About this task: Nothing but the lines from the one containing "This screenshot has height=500, width=838." to the end of the records below should be output, each exactly as written.

---------- Data in this exercise ----------

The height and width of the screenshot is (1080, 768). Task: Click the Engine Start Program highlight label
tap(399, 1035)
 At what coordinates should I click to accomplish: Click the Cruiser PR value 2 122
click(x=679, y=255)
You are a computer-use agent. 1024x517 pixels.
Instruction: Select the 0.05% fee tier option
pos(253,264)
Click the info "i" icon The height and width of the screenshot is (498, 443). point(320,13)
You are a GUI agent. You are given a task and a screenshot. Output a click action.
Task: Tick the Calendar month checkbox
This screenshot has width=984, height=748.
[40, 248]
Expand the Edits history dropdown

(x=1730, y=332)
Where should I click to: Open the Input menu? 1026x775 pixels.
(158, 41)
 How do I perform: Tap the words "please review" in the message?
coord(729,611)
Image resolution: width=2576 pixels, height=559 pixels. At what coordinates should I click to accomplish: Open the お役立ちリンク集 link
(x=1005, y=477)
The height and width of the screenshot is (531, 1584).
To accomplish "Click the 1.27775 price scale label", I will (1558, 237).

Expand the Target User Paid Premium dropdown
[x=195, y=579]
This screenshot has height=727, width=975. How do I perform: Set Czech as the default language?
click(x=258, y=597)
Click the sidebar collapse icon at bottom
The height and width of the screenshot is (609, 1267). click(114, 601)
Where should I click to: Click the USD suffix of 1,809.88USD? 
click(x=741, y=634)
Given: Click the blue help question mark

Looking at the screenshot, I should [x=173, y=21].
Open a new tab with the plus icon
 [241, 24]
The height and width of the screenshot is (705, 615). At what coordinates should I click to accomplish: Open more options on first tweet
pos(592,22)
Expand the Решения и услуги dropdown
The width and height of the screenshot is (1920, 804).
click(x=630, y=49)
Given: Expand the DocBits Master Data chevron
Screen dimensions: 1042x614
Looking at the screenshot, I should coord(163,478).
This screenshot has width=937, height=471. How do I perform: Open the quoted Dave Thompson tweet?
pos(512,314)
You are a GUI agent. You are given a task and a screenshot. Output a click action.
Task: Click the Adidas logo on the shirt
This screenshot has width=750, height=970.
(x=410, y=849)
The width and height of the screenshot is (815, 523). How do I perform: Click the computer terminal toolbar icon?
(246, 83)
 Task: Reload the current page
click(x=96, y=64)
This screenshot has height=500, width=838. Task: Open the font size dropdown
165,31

----------

Result:
This screenshot has height=500, width=838. Task: Open the font size dropdown
165,31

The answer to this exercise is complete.